#### データセット
----
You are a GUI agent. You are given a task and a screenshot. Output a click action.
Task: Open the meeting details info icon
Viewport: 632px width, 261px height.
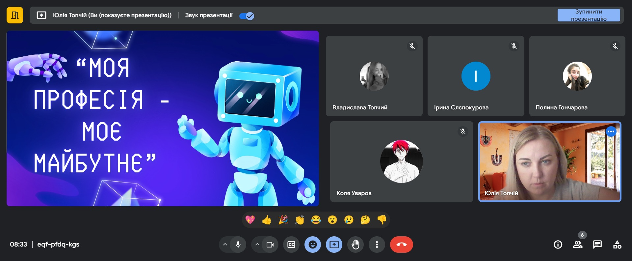(x=558, y=245)
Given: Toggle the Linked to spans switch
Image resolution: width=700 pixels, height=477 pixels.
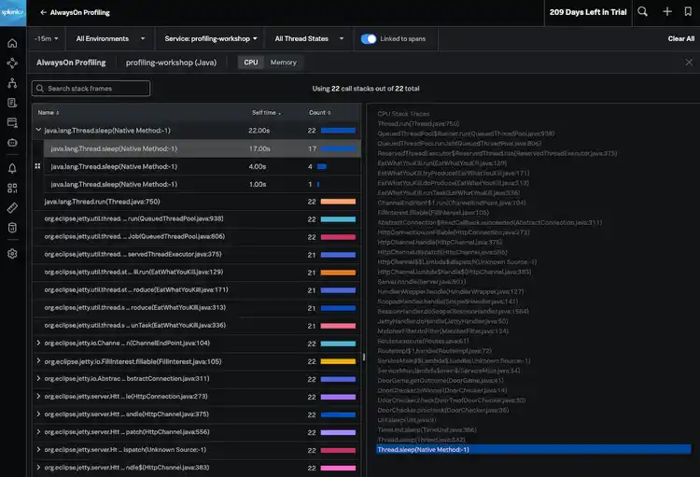Looking at the screenshot, I should tap(369, 38).
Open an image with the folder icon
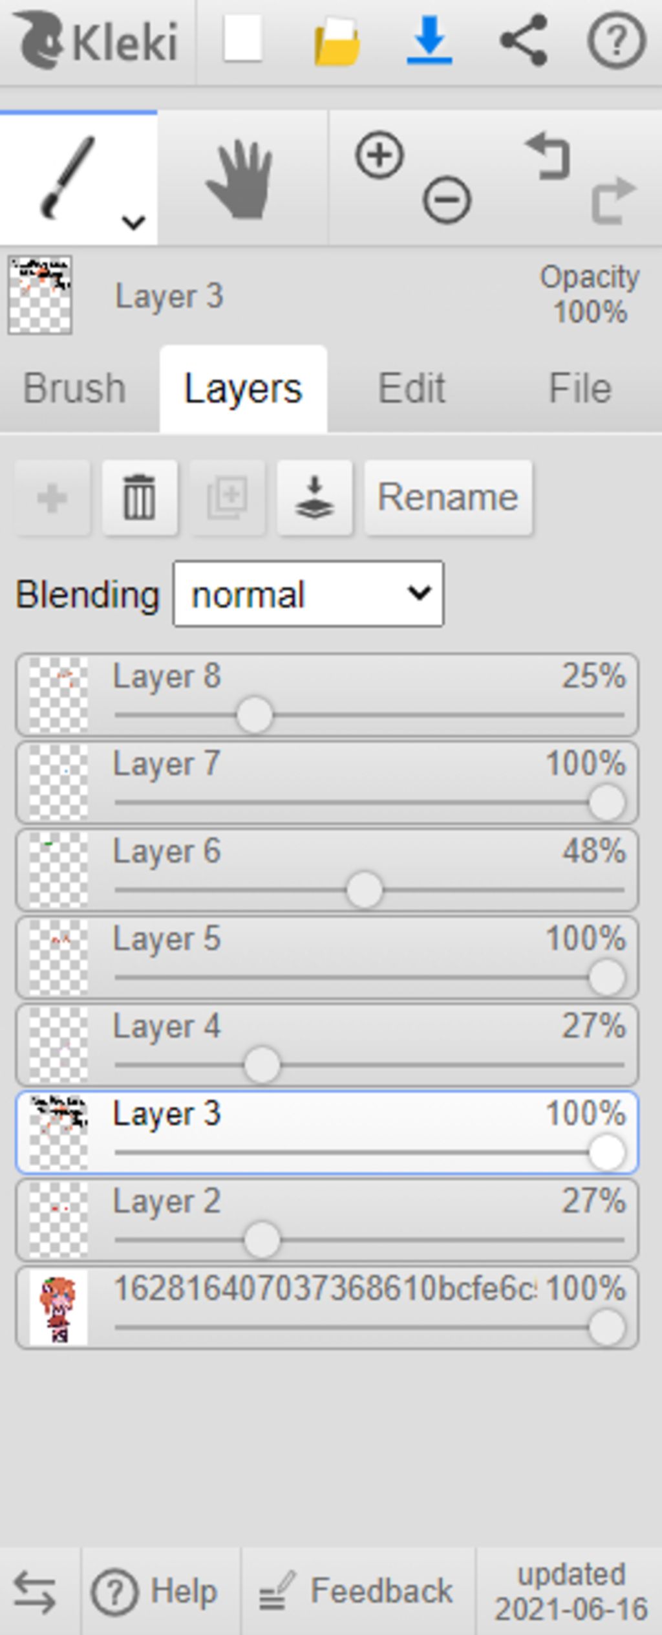This screenshot has height=1635, width=662. (x=337, y=41)
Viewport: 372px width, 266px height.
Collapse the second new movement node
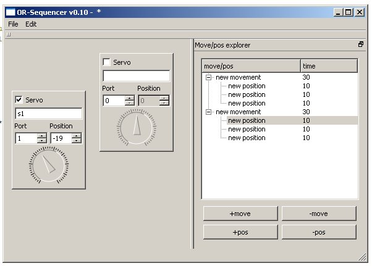pyautogui.click(x=209, y=112)
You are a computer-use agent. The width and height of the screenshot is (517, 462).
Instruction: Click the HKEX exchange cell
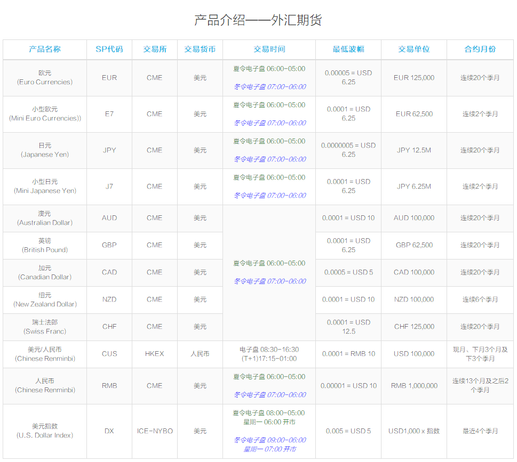pos(155,354)
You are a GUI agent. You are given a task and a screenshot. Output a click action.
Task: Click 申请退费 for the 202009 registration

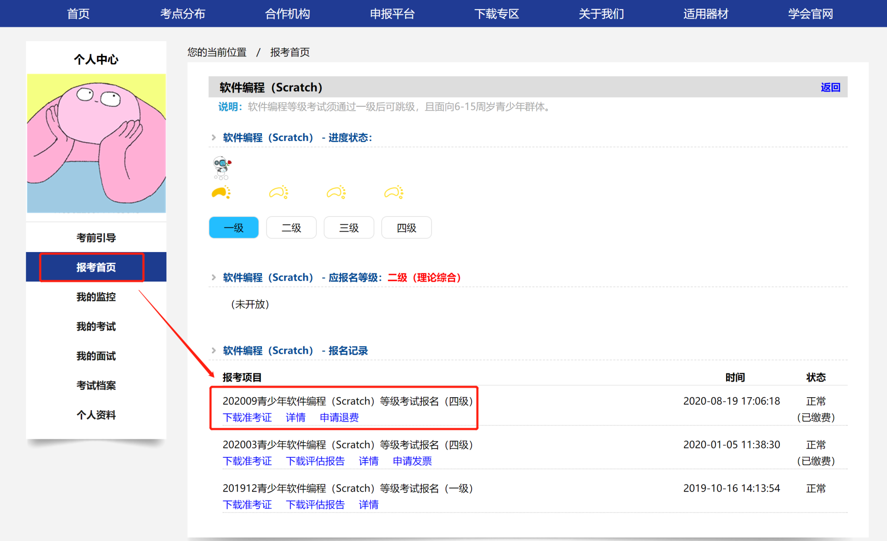[339, 418]
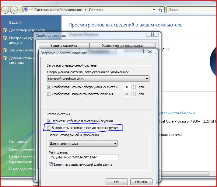Open the Microsoft Windows Vista default OS dropdown
This screenshot has height=187, width=217.
tap(99, 79)
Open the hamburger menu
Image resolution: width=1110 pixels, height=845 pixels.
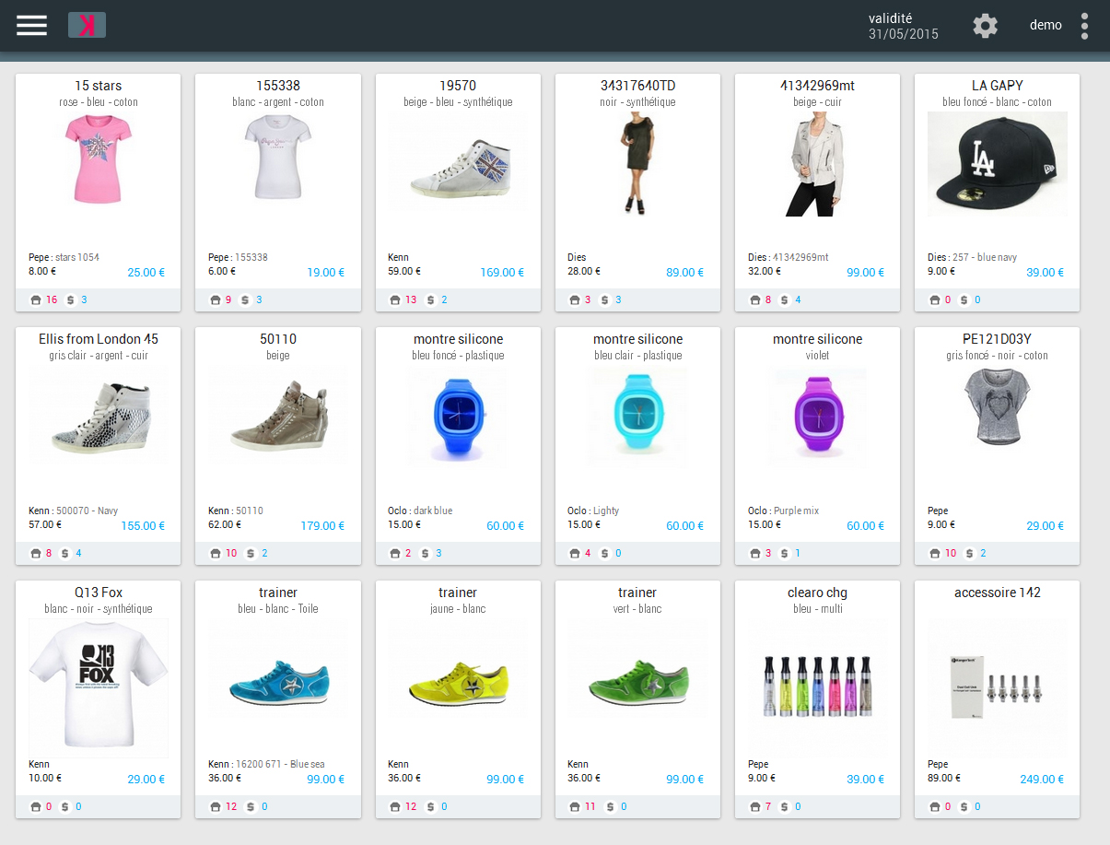31,26
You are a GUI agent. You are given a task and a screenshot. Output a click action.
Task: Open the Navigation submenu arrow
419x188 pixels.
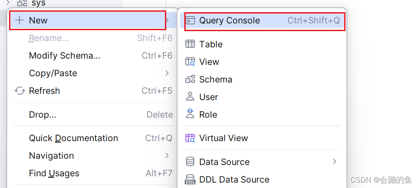coord(167,156)

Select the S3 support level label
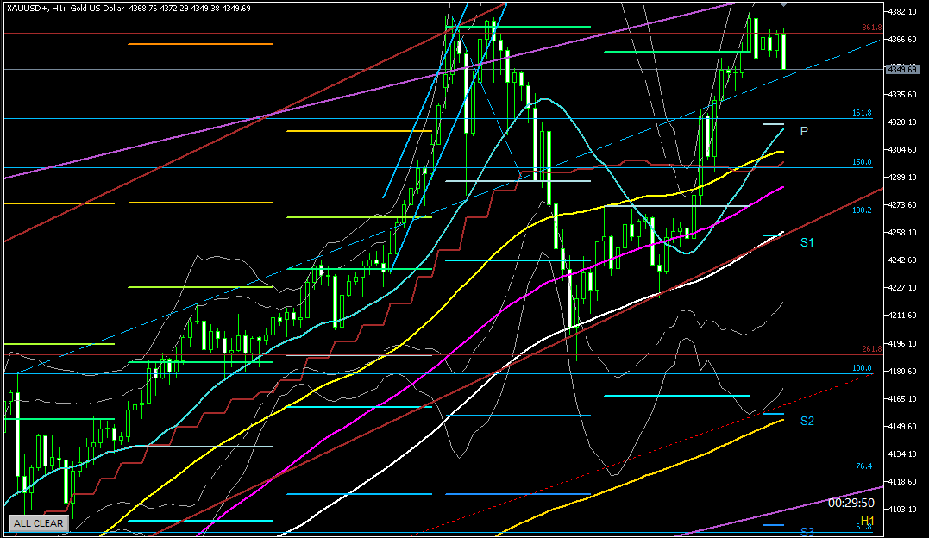pos(807,531)
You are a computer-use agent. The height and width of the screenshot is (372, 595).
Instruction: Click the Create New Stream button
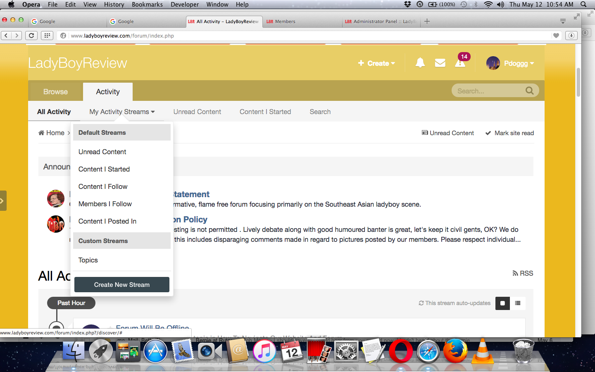122,285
----
#### 指示内容
「Given: Toggle the Linked to spans switch」を含む行から始まり、最後の行で終わる範囲を、一字一句違えずに繰り返してください。その際、画像は解答に含めないでください。

#### 回答全文
Given: Toggle the Linked to spans switch
Image resolution: width=700 pixels, height=477 pixels.
Looking at the screenshot, I should tap(369, 38).
Open an image with the folder icon
This screenshot has height=1635, width=662. (x=337, y=41)
Viewport: 372px width, 266px height.
Collapse the second new movement node
pyautogui.click(x=209, y=112)
You are a computer-use agent. The width and height of the screenshot is (517, 462).
Instruction: Click the HKEX exchange cell
pos(155,354)
You are a GUI agent. You are given a task and a screenshot. Output a click action.
Task: Click 申请退费 for the 202009 registration

[339, 418]
Open the Microsoft Windows Vista default OS dropdown
This screenshot has height=187, width=217.
tap(99, 79)
Open the hamburger menu
Image resolution: width=1110 pixels, height=845 pixels.
31,26
You are a GUI agent. You are given a task and a screenshot. Output a click action.
Task: Open the Navigation submenu arrow
419x188 pixels.
coord(167,156)

Select the S3 support level label
pos(807,531)
You are a computer-use agent. The height and width of the screenshot is (372, 595).
Instruction: Click the Create New Stream button
122,285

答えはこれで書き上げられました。